**ACTIVITY LIST**
**1.** Rewrite the passage on Westhaven Marine Reserve starting at "The inlet is on" and ending at "lush native forest.", replacing "sandflats" with "tidal flats".
**2.** According to the passage on Westhaven Marine Reserve, in what year was the marine reserve established?
**3.** Continue the passage on Westhaven Marine Reserve from where it stops.

**EXCERPT TO READ**
┄┄┄┄┄┄┄┄┄┄┄┄┄┄┄┄┄┄┄┄
Marine reserve in New Zealand territorial waters

Westhaven (Te Tai Tapu) Marine Reserve is a marine protected area that covers the southern fifth of the Whanganui Inlet at the top of New Zealand's South Island. It has an area of 536 ha. The other 2,112 ha of the inlet is the Westhaven (Whanganui Inlet) Wildlife Management Reserve. The marine reserve was established in 1994. Both reserves are administered by the Department of Conservation.

The inlet is on the west coast, just south-west of Cape Farewell and north-west of Collingwood, in the Tasman District. Road access is from the road between Collingwood and Farewell Spit, with a turn-off heading westward just north of Pākawau.

==Geography==

The estuary is an enclosed and submerged river valley about 13 km long and 2-3 km wide. It divides into northeast and southwest tidal channels, spilling out onto expansive sandflats. The estuary is surrounded by lush native forest.
┄┄┄┄┄┄┄┄┄┄┄┄┄┄┄┄┄┄┄┄
**GIVEN INFORMATION**
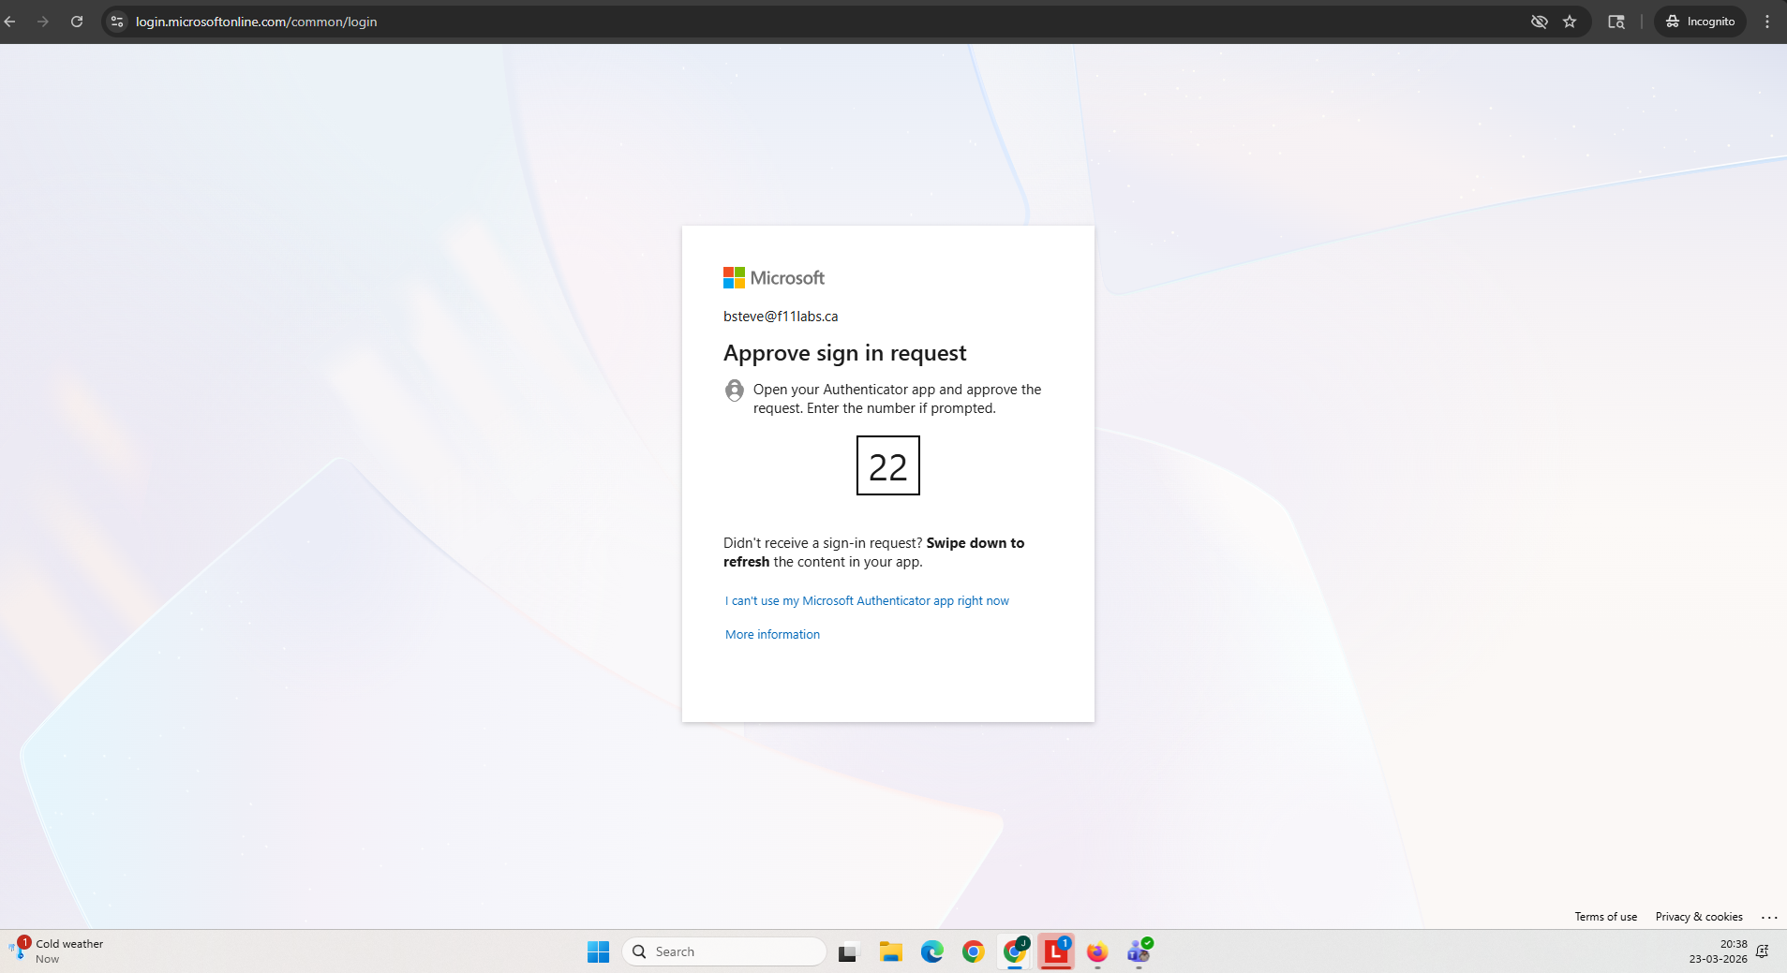Open the More information link
The width and height of the screenshot is (1787, 973).
point(772,635)

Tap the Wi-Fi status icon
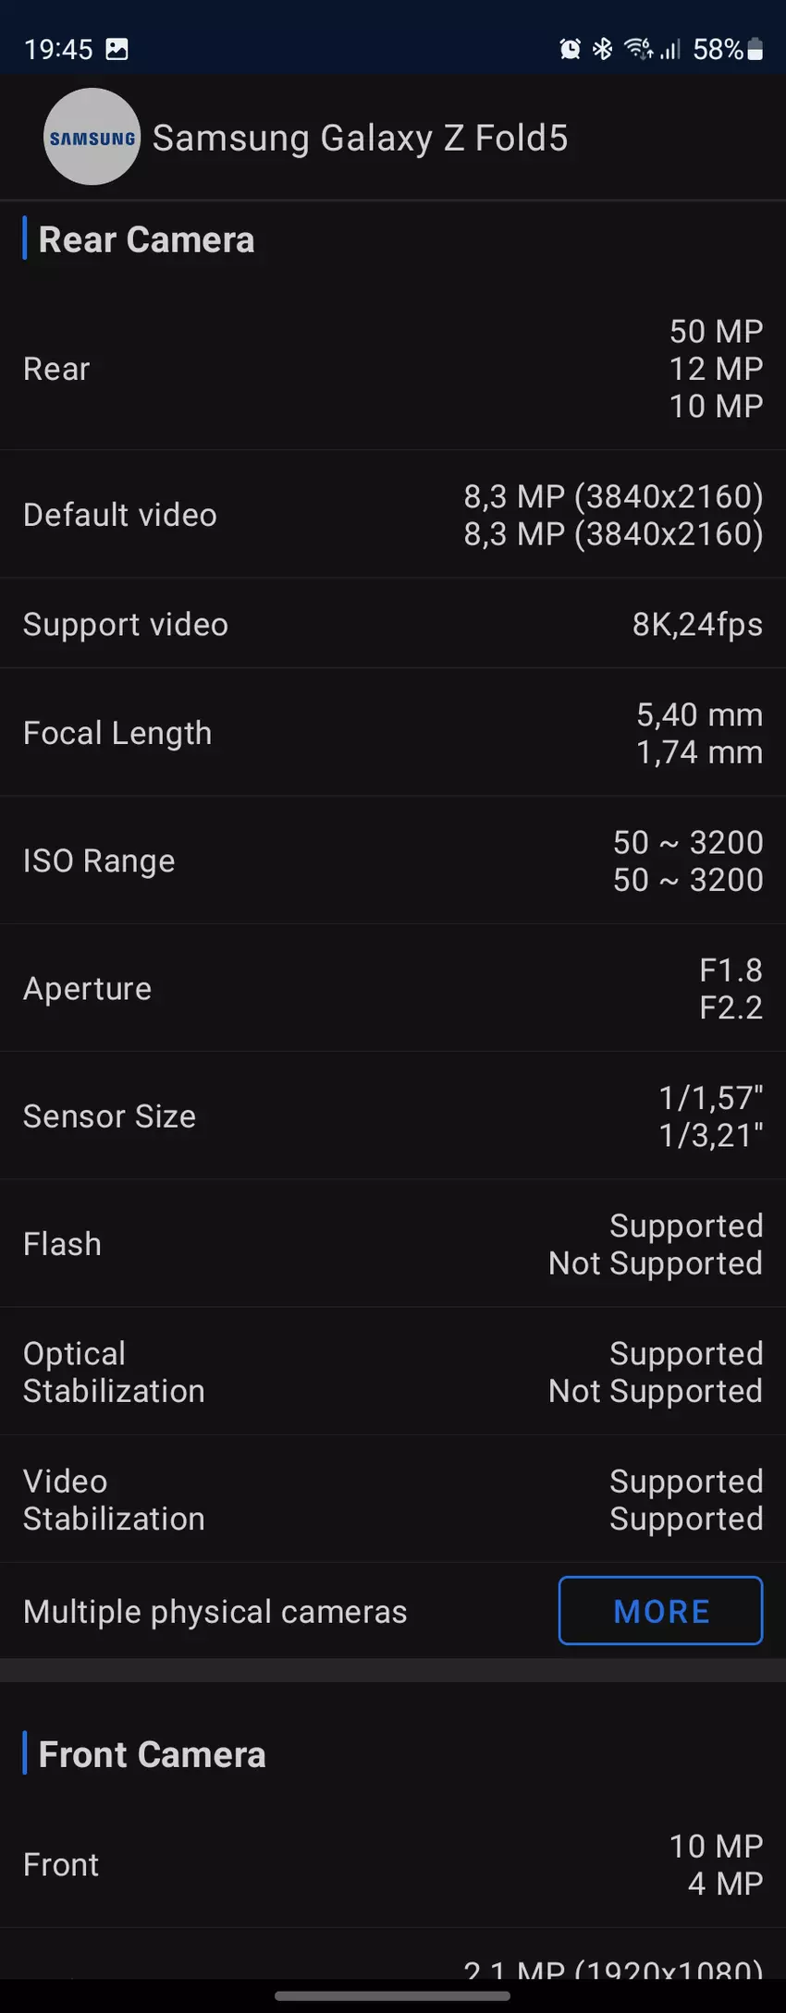[637, 49]
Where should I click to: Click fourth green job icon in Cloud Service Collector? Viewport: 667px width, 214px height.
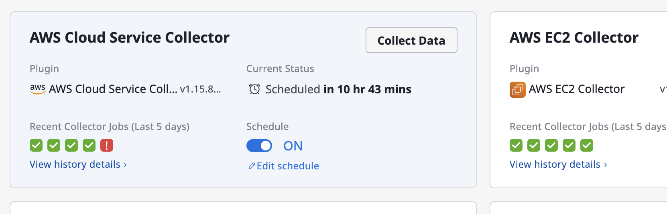[89, 145]
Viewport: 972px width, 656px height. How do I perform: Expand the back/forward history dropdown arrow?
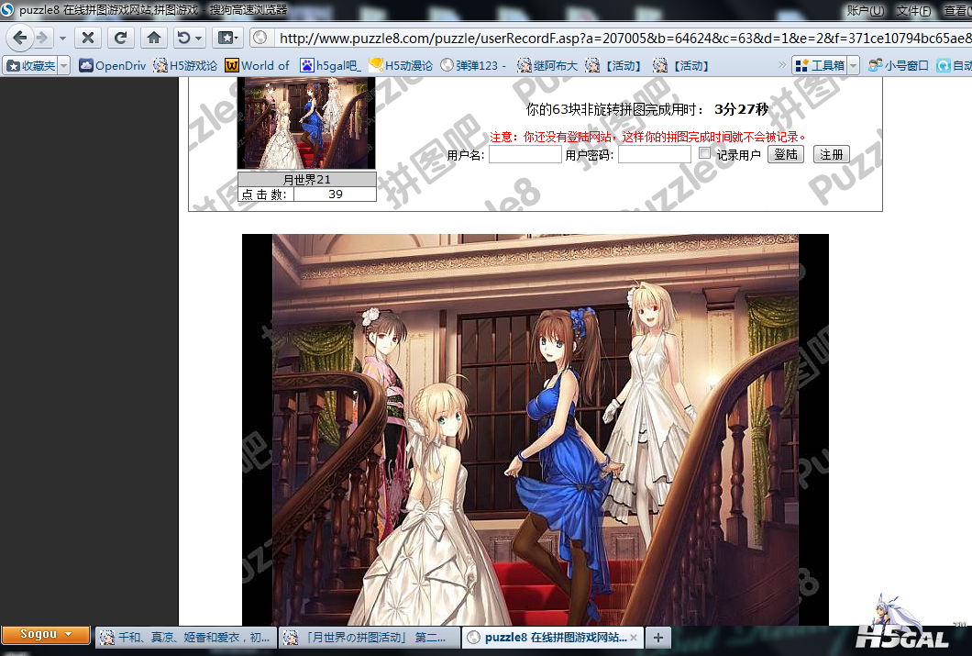(62, 39)
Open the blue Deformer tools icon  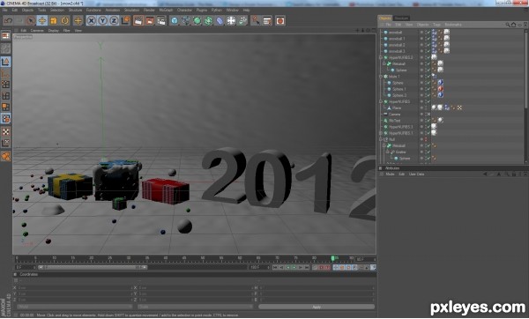click(x=220, y=21)
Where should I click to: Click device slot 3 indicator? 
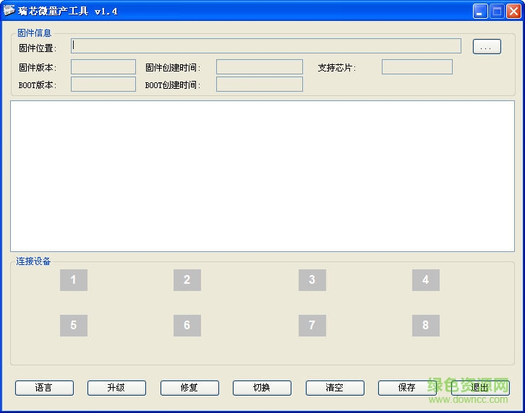(x=312, y=280)
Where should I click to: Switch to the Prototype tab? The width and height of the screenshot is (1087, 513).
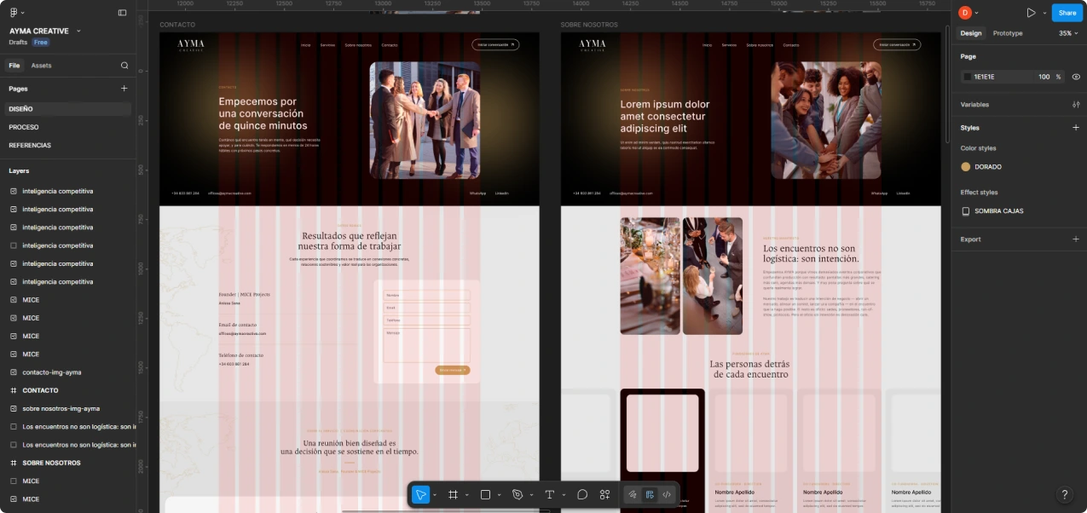pyautogui.click(x=1008, y=33)
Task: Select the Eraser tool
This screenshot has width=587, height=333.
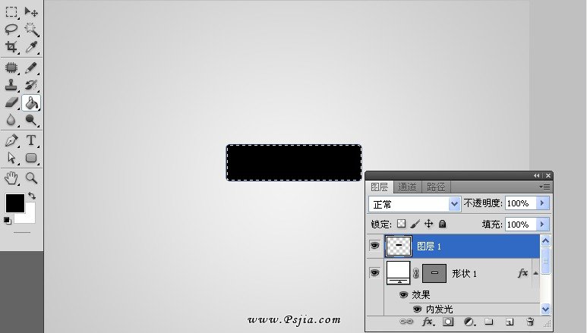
┄┄┄┄┄┄┄┄┄┄┄┄┄┄┄┄┄┄┄┄
**RESPONSES PER TASK**
**1.**
The inlet is on the west coast, just south-west of Cape Farewell and north-west of Collingwood, in the Tasman District. Road access is from the road between Collingwood and Farewell Spit, with a turn-off heading westward just north of Pākawau.

==Geography==

The estuary is an enclosed and submerged river valley about 13 km long and 2-3 km wide. It divides into northeast and southwest tidal channels, spilling out onto expansive tidal flats. The estuary is surrounded by lush native forest.

**2.** 1994

**3.**
Within the boundary of the marine reserve, seagrass beds, salt marshes, tidal wetlands, dunes, cliffs, islands, rock platforms and underwater reefs provide habits for a range of species.

==History==

Ngāti Rārua, Ngāti Tama and Te Āti Awa used the inlet as a place to live and gather food. There is still evidence of sacred sites and past occupation.

When European settlers arrived, the coastal forest was logged, flax was milled, and coal and gold mined. The forest has regenerated since then, with limited permanent ecological damage.

The marine reserve was officially established on 9 May 2014.

Local man Murray Gavin purchased a section of the forest in 1987 to protect and restore it. The forest was sold to the New Zealand Government in 2005 and added to the Kahurangi National Park in 2016. Minister of Conservation Nick Smith celebrated the addition by kayaking through the marine reserve.

==Flora and fauna==

At least 30 species of marine fish use the inlet for some of their life cycle. Snapper, flatfish and kahawai use it as a breeding and nursery area. Other fish enter the estuary to feed in the seagrass beds and sandflats.

Many waders and sea birds fly around the inlet and farmland. Numerous other birds live in the coastal forest, including kererū (wood pigeon), welcome swallow, bellbird and tūī. Some birds find their food in the inlet but live in the forest or wetland, including sacred kingfisher and banded rail.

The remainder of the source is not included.